Crise oblige, le nombre de demandeurs au titre du droit au logement opposable en 2013 est en hausse de 7% par rapport à 2012, et de 3% en ce qui concerne l’hébergement, selon les chiffres dévoilés par Etienne Pinte, le président du Conseil national des politiques de lutte contre la pauvreté, lors du 5ème bilan parlementaire du Dalo.
Les personnes seules et les familles monoparentales sont en hausse, tandis que les couples avec enfants diminuent – probablement car la présence d’enfants les rend encore plus prioritaires.
48 167 décisions ont été rendues en 2013, un chiffre en hausse de 15%.
Evitement des élus – Au delà des chiffres, plusieurs intervenants ont alerté sur la stigmatisation grandissante à laquelle doivent faire face les foyers reconnus prioritaires. «On voit de plus en plus de stratégie d’évitement de la part des élus pour ne pas accueillir ces populations. Mais être «dalo» ne veut pas dire qu’on soit forcément un cas social.
50% des familles prioritaires gagnent plus que le SMIC. », s’est indigné René Dutrey, le nouveau délégué du Comité de suivi du Dalo.
L’amendement «Pupponi» déposé dans le cadre du projet de loi Alur, qui vise à exclure le relogement de ces foyers dans les zones urbaines sensibles, a notamment fait débat. « Le Dalo ne doit pas être un critère de mixité sociale », a résumé René Dutrey. «Oui il ne faut pas stigmatiser les «Dalo», mais qu’on me démontre que ces familles ne sont pas majoritairement relogées dans les quartiers concentrant le plus de difficultés», a renchéri le sénateur Claude Dilain.
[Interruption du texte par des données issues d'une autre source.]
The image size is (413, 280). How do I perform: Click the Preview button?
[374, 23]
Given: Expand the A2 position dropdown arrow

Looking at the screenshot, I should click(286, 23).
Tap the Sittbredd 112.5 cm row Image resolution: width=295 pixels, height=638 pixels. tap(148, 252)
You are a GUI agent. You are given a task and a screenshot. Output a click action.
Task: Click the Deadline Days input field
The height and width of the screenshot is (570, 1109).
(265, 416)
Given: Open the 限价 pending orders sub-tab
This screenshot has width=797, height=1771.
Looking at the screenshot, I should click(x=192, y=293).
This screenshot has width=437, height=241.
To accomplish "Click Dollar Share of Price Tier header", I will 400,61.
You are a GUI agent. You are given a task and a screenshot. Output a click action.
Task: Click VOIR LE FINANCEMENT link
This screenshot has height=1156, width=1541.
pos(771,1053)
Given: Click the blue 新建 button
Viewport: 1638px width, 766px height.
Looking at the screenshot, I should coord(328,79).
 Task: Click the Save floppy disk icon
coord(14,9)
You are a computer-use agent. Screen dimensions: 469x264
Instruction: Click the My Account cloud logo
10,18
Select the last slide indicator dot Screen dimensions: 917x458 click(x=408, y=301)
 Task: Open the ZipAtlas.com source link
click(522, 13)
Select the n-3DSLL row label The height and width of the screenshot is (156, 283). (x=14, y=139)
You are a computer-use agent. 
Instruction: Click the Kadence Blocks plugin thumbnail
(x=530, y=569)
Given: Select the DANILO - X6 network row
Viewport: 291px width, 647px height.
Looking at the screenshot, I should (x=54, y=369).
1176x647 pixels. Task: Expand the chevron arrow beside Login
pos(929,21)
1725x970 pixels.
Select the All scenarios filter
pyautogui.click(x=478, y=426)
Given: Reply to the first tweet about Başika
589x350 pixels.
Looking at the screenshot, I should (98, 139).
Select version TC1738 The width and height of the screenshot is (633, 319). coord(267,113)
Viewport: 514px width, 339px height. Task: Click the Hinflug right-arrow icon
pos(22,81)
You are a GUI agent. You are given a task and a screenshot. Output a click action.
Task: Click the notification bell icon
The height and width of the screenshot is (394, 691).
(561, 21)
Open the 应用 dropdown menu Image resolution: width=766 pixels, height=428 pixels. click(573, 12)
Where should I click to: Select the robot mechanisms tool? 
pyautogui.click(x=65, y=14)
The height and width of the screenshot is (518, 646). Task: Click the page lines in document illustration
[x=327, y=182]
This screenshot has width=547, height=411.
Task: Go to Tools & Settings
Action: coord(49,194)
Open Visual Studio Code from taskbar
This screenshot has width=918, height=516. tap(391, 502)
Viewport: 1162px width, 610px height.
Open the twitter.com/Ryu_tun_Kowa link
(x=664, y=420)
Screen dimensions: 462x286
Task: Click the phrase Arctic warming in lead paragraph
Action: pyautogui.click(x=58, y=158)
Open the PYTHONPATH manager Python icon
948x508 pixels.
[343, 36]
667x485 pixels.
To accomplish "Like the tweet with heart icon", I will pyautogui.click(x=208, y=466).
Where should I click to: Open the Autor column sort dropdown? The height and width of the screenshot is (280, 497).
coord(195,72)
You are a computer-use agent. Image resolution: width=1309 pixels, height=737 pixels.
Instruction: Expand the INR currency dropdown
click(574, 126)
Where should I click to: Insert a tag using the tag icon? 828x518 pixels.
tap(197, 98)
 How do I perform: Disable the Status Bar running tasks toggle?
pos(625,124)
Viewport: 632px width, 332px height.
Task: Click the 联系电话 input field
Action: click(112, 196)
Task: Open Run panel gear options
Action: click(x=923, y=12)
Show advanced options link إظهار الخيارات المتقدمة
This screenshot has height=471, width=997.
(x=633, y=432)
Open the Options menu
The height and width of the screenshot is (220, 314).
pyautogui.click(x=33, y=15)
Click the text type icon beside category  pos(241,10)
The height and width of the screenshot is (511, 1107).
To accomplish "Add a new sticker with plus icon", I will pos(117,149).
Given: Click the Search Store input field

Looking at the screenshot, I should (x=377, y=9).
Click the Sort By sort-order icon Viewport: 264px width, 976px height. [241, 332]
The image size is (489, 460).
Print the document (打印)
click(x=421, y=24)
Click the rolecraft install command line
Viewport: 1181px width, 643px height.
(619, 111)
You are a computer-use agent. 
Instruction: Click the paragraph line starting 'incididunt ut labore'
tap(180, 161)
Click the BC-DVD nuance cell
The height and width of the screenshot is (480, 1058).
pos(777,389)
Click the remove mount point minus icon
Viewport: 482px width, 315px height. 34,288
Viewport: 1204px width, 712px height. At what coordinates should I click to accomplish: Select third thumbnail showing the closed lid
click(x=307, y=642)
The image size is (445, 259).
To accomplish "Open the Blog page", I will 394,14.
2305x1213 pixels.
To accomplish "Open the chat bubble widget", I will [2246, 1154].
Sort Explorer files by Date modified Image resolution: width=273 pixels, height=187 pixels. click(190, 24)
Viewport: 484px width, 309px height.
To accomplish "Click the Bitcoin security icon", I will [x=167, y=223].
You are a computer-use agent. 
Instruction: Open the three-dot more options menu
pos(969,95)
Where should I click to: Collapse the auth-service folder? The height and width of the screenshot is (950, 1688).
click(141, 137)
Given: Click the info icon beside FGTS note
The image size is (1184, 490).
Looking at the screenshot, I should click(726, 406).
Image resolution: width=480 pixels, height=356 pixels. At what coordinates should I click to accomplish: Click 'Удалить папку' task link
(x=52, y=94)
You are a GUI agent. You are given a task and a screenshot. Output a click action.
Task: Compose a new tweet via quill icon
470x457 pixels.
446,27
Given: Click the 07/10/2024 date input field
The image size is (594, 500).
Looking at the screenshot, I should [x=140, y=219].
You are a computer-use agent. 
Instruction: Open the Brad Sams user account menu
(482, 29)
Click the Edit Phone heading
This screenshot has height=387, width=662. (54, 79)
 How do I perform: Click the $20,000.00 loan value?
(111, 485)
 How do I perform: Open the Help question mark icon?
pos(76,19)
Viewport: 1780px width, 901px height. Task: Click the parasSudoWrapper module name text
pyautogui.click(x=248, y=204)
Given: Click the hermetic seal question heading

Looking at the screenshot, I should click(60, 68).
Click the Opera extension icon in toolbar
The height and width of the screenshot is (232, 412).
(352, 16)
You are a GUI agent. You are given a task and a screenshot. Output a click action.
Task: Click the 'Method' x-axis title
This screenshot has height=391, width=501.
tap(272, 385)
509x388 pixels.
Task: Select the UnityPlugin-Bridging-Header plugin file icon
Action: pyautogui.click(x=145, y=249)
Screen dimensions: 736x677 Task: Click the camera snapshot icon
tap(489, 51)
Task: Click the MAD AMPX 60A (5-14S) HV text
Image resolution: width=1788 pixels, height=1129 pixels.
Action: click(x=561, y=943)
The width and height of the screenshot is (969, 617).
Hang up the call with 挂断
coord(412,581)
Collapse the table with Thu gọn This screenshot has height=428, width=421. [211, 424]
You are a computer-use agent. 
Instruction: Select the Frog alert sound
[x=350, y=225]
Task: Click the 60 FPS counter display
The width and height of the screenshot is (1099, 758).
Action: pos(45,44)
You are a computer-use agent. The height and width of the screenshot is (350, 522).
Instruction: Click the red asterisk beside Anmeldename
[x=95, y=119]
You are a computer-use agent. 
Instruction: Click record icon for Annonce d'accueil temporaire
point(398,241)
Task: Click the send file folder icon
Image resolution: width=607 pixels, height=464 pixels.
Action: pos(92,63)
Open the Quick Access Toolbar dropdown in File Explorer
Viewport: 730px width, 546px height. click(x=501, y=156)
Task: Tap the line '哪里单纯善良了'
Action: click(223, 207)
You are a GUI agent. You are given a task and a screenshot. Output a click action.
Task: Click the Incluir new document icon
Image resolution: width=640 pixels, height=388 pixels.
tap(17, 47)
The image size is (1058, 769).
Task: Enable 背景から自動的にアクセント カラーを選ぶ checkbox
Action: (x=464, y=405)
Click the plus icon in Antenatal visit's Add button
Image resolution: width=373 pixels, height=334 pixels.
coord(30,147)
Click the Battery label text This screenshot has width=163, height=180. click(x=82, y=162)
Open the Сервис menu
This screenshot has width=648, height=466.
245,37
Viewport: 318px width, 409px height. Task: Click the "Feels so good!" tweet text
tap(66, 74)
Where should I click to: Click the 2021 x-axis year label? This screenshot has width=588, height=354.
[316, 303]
Pour Stéphane Peu, vice-président de l’agglo de Plaine-Commune, « le principal contributeur à la production de logement social, c’est la commune, c’est-à-dire l’impôt local : c’est pourquoi on ne peut dire que le logement social peut indifféremment bénéficier à tout le monde, que le demandeur soit ou pas domicilié sur la commune ».
Cette question renvoie plus largement à la mobilisation des différents contingents pour reloger les demandeurs prioritaires, aujourd’hui souvent cantonnée au contingent du préfet, tandis que les élus locaux sont plus que réticents à utiliser leur droit à réservation pour des familles qui ne sont pas issues de leur commune.
Niveau des loyers – Victoire Le Coeur, qui représentait le Secours catholique, a également alerté sur le fait que depuis le vote de la loi instituant le Dalo en 2007, l’Etat n’a jamais pris le relais des associations sur l’information et l’accompagnement des personnes.
Enfin, au cœur du problème du Dalo, l’inadéquation des niveaux de loyers du logement social, y compris les PLAI aux loyers les plus bas, a été largement discutée.
Aujourd’hui 70% des demandeurs de logements sociaux ont des revenus inférieurs aux plafonds des PLAI. Le gouvernement travaille actuellement à la création d’un « super PLAI » qui bénéficierait de subventions supplémentaires, pour être mis en location avec un niveau de loyer encore plus bas, correspondant aux ressources des demandeurs.